La loi du 8 mai 1986 décrétait que les producteurs de vin de la région du Douro avaient le droit d’exporter leurs produits de façon indépendante. Toutefois, certaines restrictions se maintenaient. Les quintas devaient disposer d’un stock d’au moins 150 000 bouteilles et d’un registre des ventes de 3 ans. En outre, les ventes ne pouvaient porter que sur les bouteilles et non sur les tonneaux. Initialement, le nouvel arrêté n'a bénéficié que les expéditeurs qui possédaient déjà des quintas dans la région du Douro et qui étaient dorénavant en mesure de commercialiser des marques indépendantes de vins de quinta.
Toutefois, un grand nombre de producteurs de la région du Douro se sont depuis lors installés à leur compte. Étant donné que les limitations mentionnées plus haut s’appliquent seulement au vin de Porto, la production de vin rouge (« vin de table ») a augmenté d’une façon exceptionnelle et tous les ans, de nouveaux vins intéressants sont lancés sur le marché.
La vallée du Douro est actuellement l’une des régions vinicoles d’Europe les plus intéressantes. Les producteurs, qui auparavant se contentaient de fournir les raisins, travaillent aujourd’hui à leur compte, produisent du vin et leur expérience en matière de vinification et de production s’est accrue.
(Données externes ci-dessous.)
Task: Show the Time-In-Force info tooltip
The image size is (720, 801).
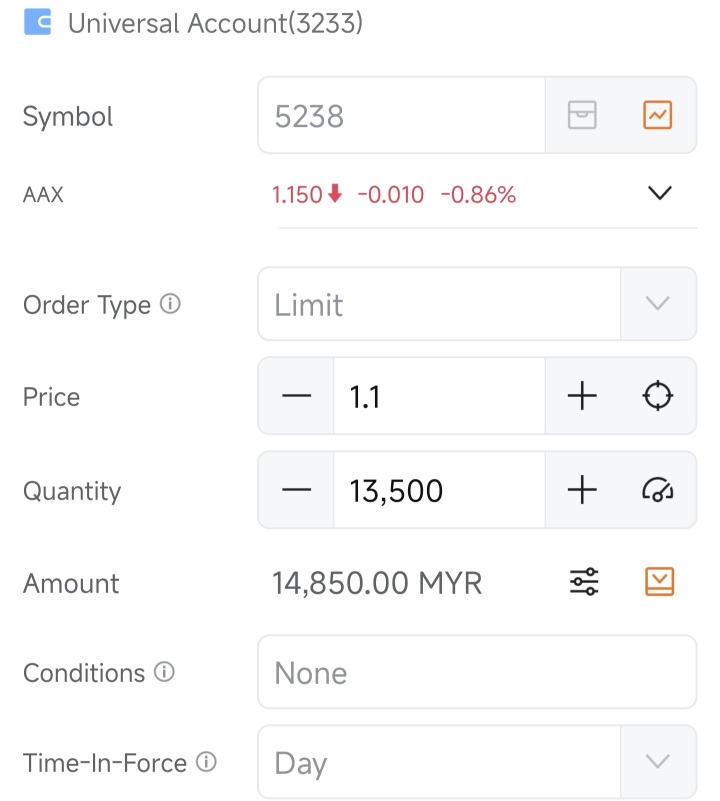Action: [206, 762]
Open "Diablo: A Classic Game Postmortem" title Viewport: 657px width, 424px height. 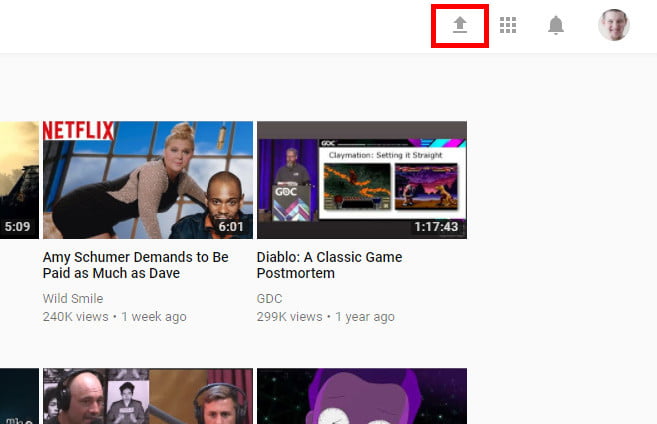330,265
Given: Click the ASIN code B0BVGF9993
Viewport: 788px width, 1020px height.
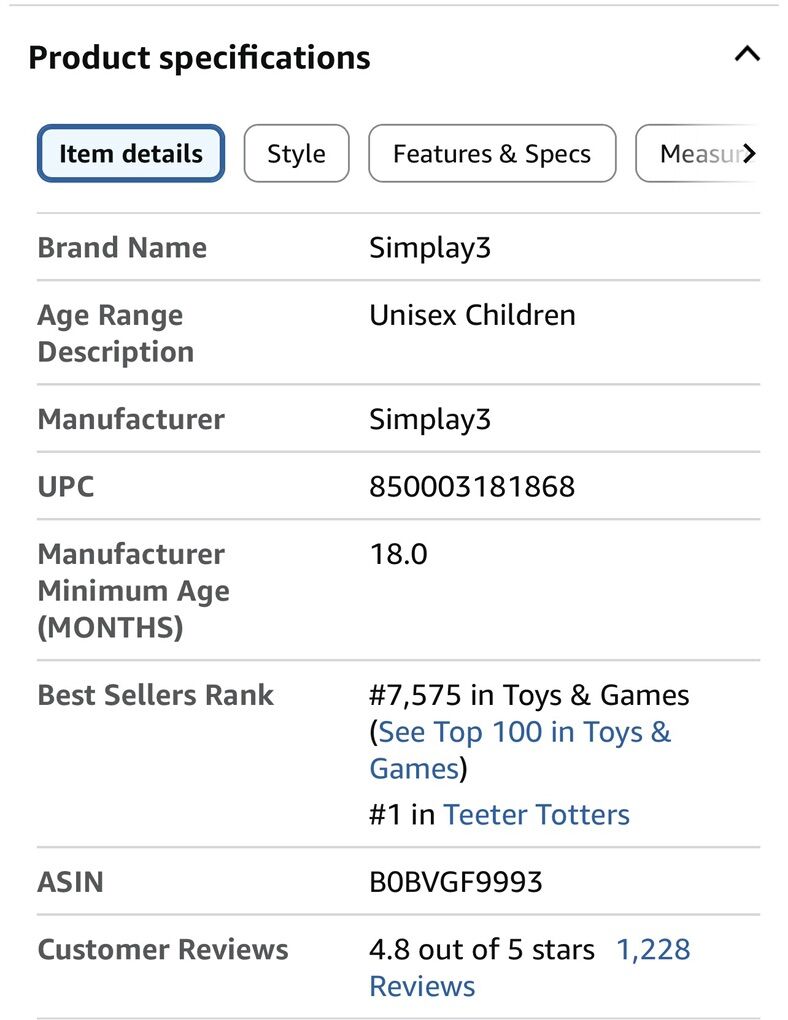Looking at the screenshot, I should [455, 882].
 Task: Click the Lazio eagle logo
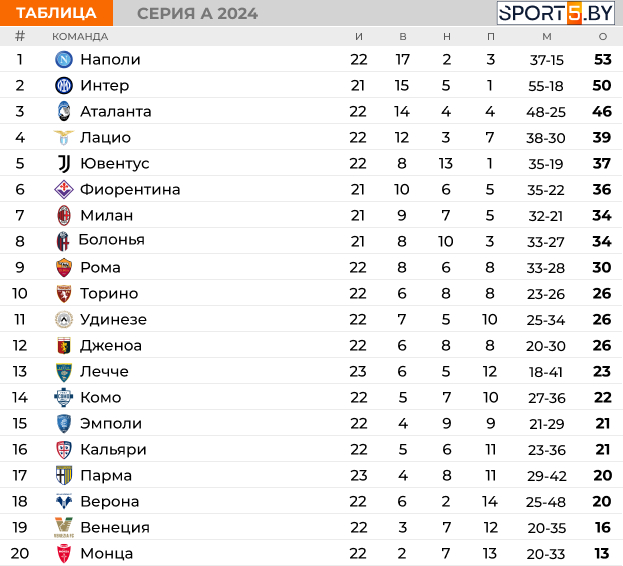(64, 137)
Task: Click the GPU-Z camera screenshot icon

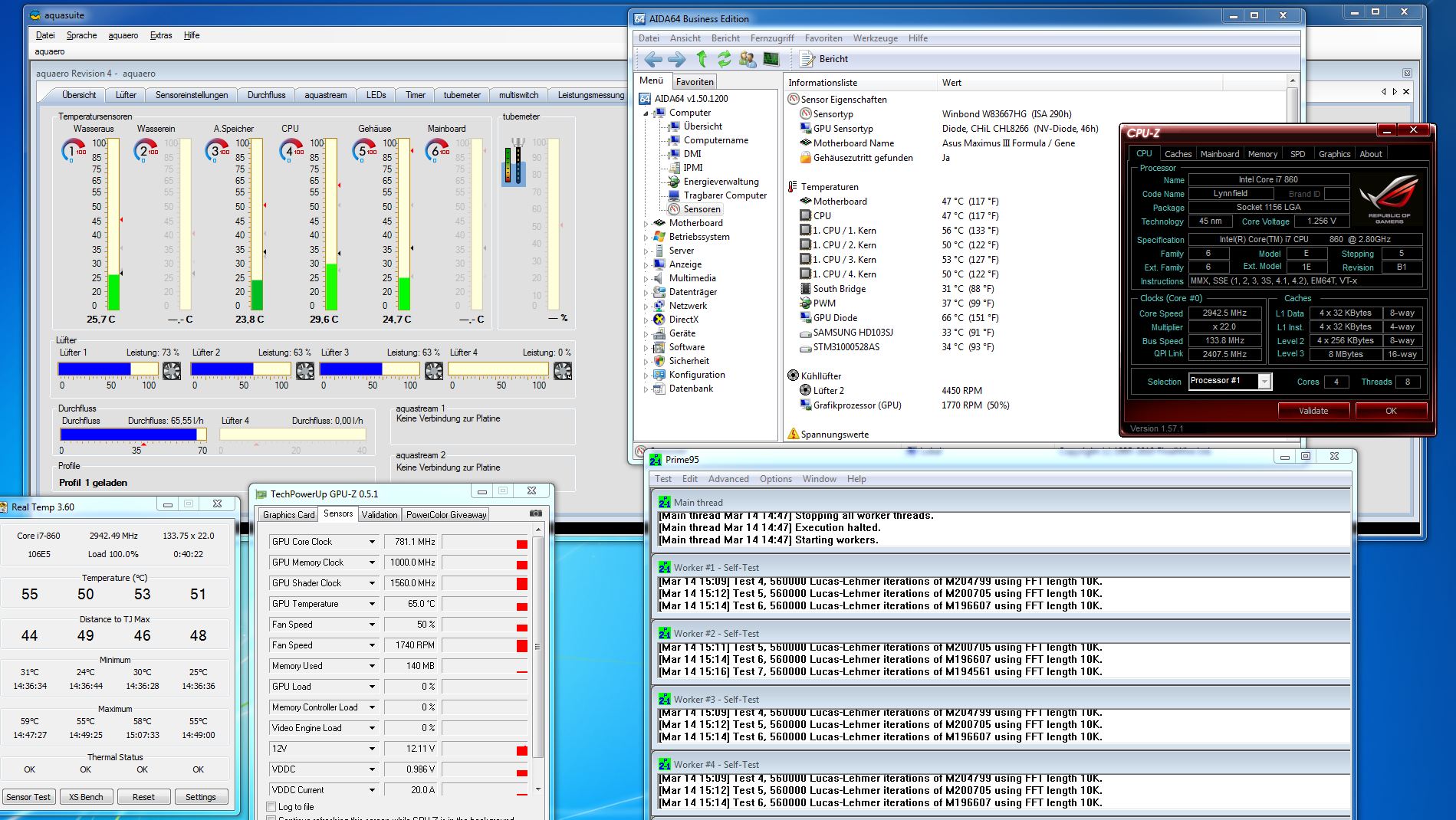Action: 536,513
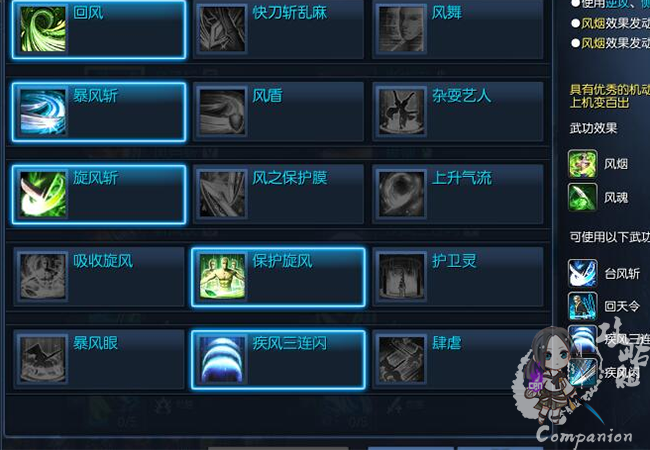650x450 pixels.
Task: Click the 风魂 effect icon
Action: click(582, 197)
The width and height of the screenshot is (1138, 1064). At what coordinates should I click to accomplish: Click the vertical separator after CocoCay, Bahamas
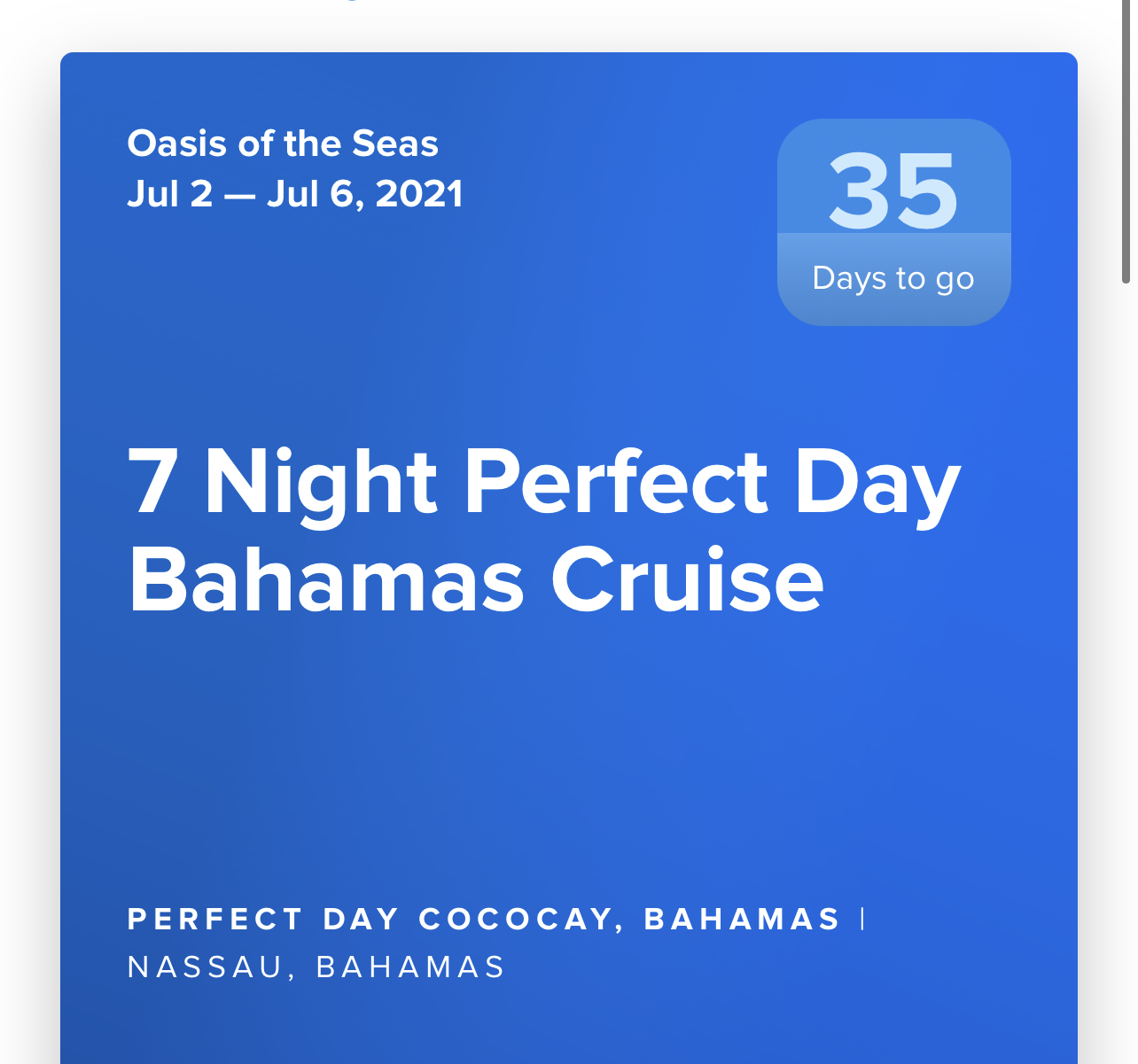coord(862,919)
Ils savent de mieux en mieux tirer parti du sol et des caractéristiques typiques de leurs terrains et ont acquis de l’assurance. L’un des principaux avantages est que les producteurs travaillent en coopérant les uns avec les autres ; ils ont compris la nécessité de commercialiser leurs excellents vins ensemble et ce, afin de positionner la région du Douro d’une façon appropriée sur le marché. Le fait que les cépages d’origine ont continué à être cultivés dans la région du Douro et n’ont pas été remplacés par des vignes étrangères est un avantage inestimable. Cette caractéristique alliée aux excellentes conditions géologiques et climatiques garantit le caractère indépendant et hors pair des vins du Douro.